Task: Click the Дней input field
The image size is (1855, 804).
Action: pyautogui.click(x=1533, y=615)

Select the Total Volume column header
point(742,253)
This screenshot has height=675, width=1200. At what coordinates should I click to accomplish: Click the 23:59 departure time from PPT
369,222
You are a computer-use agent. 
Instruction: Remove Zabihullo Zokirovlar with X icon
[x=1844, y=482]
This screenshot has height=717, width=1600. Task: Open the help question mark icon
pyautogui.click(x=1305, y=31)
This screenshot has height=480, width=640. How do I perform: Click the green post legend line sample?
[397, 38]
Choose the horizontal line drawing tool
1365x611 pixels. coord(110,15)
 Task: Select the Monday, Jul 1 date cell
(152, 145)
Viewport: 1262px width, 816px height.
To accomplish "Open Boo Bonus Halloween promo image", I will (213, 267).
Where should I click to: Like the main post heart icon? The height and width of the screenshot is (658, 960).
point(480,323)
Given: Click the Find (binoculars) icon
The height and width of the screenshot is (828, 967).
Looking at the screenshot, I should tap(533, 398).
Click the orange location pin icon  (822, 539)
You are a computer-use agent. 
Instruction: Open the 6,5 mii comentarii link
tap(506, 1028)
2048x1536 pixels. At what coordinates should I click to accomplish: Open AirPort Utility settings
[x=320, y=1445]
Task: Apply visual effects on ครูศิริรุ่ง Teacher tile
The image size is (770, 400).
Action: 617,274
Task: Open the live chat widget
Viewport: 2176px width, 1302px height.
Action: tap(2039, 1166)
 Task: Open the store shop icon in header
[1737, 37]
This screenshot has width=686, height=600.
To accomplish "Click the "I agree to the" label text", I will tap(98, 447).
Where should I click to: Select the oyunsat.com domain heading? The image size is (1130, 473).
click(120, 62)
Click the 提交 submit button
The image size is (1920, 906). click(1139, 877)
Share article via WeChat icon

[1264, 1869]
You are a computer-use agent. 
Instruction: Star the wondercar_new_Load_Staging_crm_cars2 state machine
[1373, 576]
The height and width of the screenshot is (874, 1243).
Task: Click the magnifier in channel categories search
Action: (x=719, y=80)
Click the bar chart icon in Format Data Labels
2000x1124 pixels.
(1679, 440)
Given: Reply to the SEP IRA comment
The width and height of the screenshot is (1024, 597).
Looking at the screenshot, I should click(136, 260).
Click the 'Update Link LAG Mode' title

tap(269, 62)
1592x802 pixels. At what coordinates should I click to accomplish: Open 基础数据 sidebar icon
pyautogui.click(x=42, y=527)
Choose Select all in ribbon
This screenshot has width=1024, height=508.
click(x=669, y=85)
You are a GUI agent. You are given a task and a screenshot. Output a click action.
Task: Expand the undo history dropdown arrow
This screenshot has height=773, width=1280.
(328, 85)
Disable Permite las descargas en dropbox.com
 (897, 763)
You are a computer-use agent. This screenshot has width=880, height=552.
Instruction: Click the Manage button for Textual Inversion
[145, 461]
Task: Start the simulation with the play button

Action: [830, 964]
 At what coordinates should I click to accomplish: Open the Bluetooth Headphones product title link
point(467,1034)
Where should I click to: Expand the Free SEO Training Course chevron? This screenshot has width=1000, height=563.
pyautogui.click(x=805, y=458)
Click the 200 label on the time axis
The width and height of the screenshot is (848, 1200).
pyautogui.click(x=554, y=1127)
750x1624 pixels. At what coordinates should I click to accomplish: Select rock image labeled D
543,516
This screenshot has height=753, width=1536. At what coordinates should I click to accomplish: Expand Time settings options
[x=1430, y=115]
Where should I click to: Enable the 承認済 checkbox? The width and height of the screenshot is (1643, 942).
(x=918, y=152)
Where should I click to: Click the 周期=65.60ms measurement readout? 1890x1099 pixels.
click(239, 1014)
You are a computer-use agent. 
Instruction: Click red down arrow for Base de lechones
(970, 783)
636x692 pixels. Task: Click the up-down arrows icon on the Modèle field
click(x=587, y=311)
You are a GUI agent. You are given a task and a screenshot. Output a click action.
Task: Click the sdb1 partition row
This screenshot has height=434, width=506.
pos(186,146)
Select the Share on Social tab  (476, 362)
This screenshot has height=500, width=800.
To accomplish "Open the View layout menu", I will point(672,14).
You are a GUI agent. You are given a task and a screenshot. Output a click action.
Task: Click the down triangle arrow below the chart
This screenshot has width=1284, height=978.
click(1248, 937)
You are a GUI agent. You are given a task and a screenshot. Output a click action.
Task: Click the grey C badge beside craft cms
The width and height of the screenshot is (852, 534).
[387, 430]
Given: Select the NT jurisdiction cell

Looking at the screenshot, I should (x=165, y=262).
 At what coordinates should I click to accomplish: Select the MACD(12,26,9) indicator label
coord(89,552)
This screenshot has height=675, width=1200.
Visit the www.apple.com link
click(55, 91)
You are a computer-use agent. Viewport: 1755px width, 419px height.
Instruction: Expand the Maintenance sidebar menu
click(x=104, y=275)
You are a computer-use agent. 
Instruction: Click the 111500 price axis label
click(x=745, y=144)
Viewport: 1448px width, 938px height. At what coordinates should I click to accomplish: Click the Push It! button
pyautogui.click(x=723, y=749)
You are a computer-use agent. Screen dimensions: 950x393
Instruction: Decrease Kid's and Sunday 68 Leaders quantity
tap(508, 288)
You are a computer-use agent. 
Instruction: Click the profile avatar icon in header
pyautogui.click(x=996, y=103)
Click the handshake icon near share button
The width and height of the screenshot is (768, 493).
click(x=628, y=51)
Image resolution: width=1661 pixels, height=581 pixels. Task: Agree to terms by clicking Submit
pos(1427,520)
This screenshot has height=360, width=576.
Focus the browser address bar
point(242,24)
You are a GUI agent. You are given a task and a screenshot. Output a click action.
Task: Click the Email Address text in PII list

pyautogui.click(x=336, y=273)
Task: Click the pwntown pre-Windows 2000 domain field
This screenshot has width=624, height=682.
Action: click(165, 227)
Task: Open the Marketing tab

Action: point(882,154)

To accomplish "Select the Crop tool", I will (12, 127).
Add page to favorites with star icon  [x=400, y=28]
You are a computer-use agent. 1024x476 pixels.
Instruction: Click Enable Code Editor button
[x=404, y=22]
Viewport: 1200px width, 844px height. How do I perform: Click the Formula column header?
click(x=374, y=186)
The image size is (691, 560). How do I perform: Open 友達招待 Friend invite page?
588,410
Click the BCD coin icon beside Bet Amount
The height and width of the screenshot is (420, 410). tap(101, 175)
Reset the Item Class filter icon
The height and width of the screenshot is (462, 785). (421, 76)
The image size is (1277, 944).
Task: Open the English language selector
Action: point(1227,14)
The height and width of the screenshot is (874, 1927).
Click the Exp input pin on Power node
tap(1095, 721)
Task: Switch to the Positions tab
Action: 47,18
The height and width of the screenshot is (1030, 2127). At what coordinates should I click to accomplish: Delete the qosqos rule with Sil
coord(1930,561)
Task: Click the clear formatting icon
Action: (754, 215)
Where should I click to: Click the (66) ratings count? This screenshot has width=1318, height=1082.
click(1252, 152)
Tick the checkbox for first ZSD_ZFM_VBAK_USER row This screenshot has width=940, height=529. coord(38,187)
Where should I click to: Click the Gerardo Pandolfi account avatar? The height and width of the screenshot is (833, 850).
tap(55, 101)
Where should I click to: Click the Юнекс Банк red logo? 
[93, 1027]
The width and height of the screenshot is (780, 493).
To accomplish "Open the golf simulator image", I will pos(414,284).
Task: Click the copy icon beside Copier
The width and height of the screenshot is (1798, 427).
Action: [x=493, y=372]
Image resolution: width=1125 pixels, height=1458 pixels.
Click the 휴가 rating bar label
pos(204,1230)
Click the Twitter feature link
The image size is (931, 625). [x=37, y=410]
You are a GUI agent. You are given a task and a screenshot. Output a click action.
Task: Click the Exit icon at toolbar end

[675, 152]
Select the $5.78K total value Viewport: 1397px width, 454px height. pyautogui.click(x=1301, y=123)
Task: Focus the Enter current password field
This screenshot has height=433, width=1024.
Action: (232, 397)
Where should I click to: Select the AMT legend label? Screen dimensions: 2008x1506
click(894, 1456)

• • • •

When a line in the material contains the string "will", copy that line.

## REPLY TO THE TASK:
To accomplish "Open Boo Bonus Halloween promo image", I will (213, 267).
To accomplish "Click the "I agree to the" label text", I will tap(98, 447).
To accomplish "Open the View layout menu", I will point(672,14).
To accomplish "Select the Crop tool", I will (12, 127).
To accomplish "Open the golf simulator image", I will pos(414,284).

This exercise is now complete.